Today we celebrate the birthday of our second daughter. She was born on this day in 2003. Exactly one year earlier, on the same day, we lost my mom. God took away one year and gave the very next — we do bless his Name. Someone wrote me on Facebook the other day asking me how to comfort someone grieving the loss of a loved one to suicide. I passed on to him this article and it seems like a fitting day to share it here. I share, not to elicit sympathy for myself, but so that you can comfort others in a helpful way should the opportunity ever present itself.
For many years, the subject of suicide has been virtually taboo in our circles. It has happened that a person passes away and only many years later is it disclosed that he or she took their own life. Part of this has to do with what seems to be a left-over from Roman Catholic teaching, namely that suicide is an unforgivable sin. In our churches today, there are still people who doubt and question the salvation of one who has taken their own life. Being open about the fact of suicide inevitably means that the tactless will hurtfully air their doubts and questions. So, it is always easier to keep it quiet. But thankfully, we live in times where depression (which is behind most suicides) is more commonly addressed and has less stigma – as a result, suicide is also being addressed more openly.
I have had personal experience with the fact of suicide. It is one of the most painful experiences of my life to think about. Having had a loved one take her own life has changed me forever. I had opportunity to think about this further when a quarterly magazine from Wycliffe Canada arrived in my mailbox.
The Spring 2004 issue of WordAlive features the story of David and Henny Thormoset, Wycliffe linguists who work in the African country of Cameroon. On a September morning they received the phone call which makes you fall over in grief. Their son, Andreas, had taken his own life. He was back in Calgary, struggling with depression, while they continued their work in Cameroon. Suddenly, their lives were turned upside down. Within hours, they were on a plane back to Canada. Along the way, they struggled with the same issues that everybody who experiences the suicide of a loved one does.
I would like to share with you those issues in a frank way. I would like to share with you the way that believers can support and encourage one another when a tragedy like this strikes. I would like to share what “suicide survivors” such as myself have learned.
Family and friends who experience the suicide of a loved one feel many different emotions. The experience tears you apart. One of the most difficult aspects is the uncertainty. You are filled with doubts and questions, especially about the spiritual life of the deceased. You ask yourself, “If he was a Christian, why would he do something like this?” Answers which focus on depression as a disease do not satisfy everybody. Everything is up in the air. Everything is uncertain.
Accompanying this uncertainty is sometimes a feeling of anger. You get angry at yourself: why didn’t I see it coming?
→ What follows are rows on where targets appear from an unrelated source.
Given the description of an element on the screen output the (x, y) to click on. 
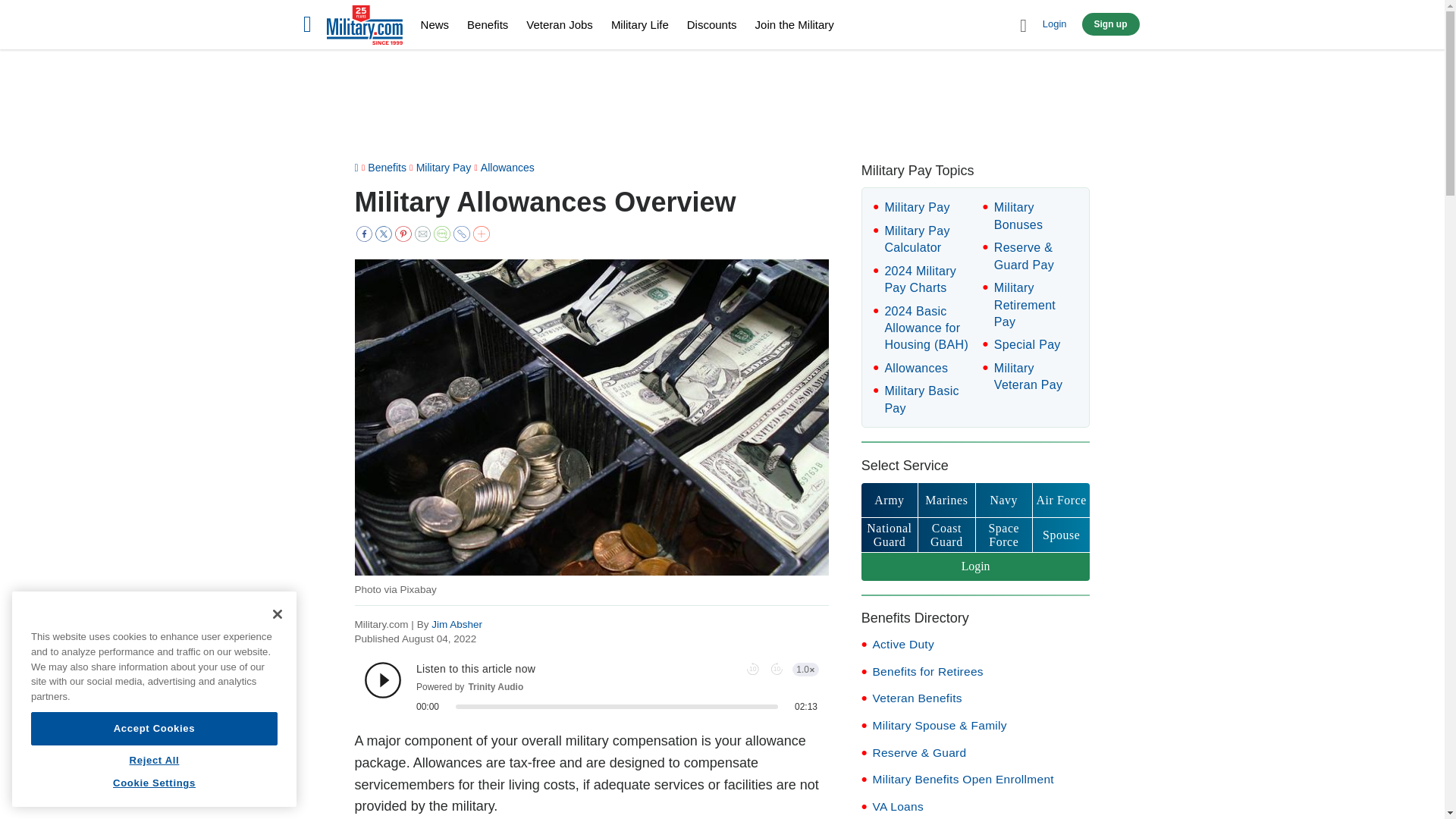
Army login link (889, 499)
Coast Guard login link (946, 534)
National Guard login link (889, 534)
Navy login link (1003, 499)
Veteran Jobs (558, 24)
Trinity Audio Player (591, 686)
Air Force login link (1060, 499)
Marines login link (946, 499)
Space Force login link (1003, 534)
Benefits (487, 24)
Login link (975, 566)
Military Life (639, 24)
Home (364, 27)
Spouse login link (1060, 534)
Given the description of an element on the screen output the (x, y) to click on. 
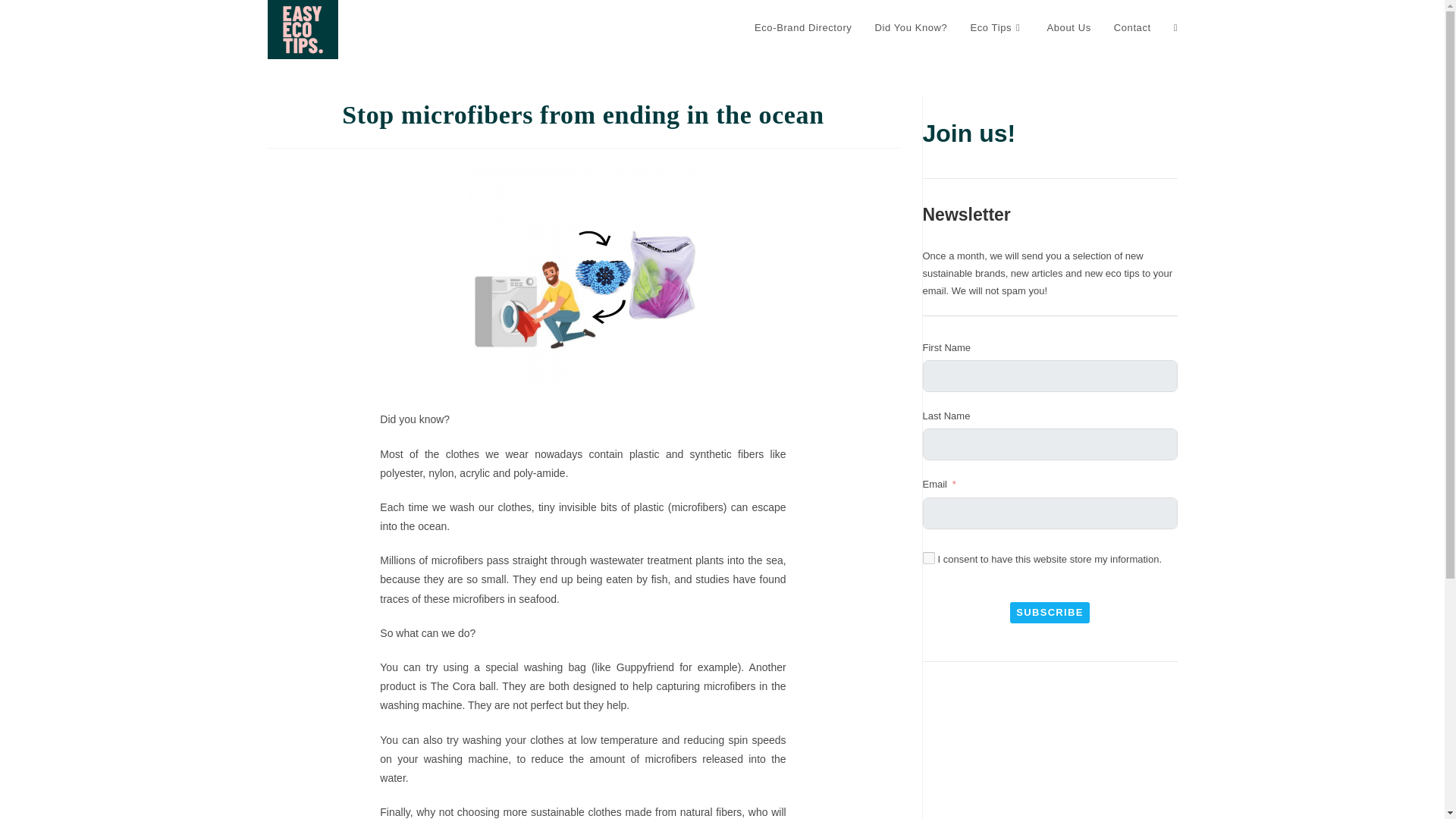
About Us (1068, 28)
Contact (1131, 28)
Did You Know? (910, 28)
Eco Tips (996, 28)
on (927, 558)
Eco-Brand Directory (802, 28)
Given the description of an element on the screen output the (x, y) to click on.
Why didn’t I say things differently the last time I saw her? You get angry at other family members or friends: If only they had done this differently or said that! You get angry at the deceased: how could he do this to us? I thought she loved us! This is the most selfish thing that she could do!
The anger and uncertainty are only compounded by a feeling of being misunderstood. Suicide is not the same as other deaths. When well-meaning people offer platitudes like, “Well, we know where she is and we can take comfort in that,” you want to scream. Or when people pretend that the suicide is not real… “She would never do something like that, how can you say that?” Being misunderstood and feeling alone are difficult aspects of grieving the suicide victim.
In every way, a suicide is much different than a normal passing away. You cannot comfort the same way – any joy in the passing is hidden deeply behind a seemingly frowning providence. In fact, the best comfort you can offer, especially in the heat of the loss, is no comfort at all. The people who will be appreciated the most are those who say nothing and just listen. Those grieving a loved one lost to suicide do not need your words – they need your presence. They need you to listen as you sound out your uncertainty, confusion, anger, sadness.
The Thormosets’ experience with their son taught them to find comfort in God’s power and strength. David Thormoset said, “Andreas’ death abruptly brought me face to face with what I am – weak and dependent. Every day I need to lean heavily on Christ, to experience his power, rather than trying to work from my own minute strength.” These are certainties upon which you are forced to rely in the midst of a loss due to suicide. You are forced to think about the things that you know for certain. You are forced to consider God’s covenant promises and his overwhelming grace and mercy for sinners (even sinners who take their own life!). Rather than finding your comfort in what people have done, you have to think about who God is and rest in that. I have learned that my only peace and comfort are in God – I cannot find those things in weak and sinful man.
The Thormosets, myself, and other Christian “suicide survivors” have learned what it is to wrestle with God. When you lose a loved one to suicide, there are no pat answers. There is a sense in which there is no closure – at least, not yet! It leaves you feeling that there has to be something more. There will be… At the end of the struggle, our only conclusion can be to let God be God. As his infantile children, we have to rest in the undisputable biblical fact of Father’s goodness. There is nothing else to hold on to.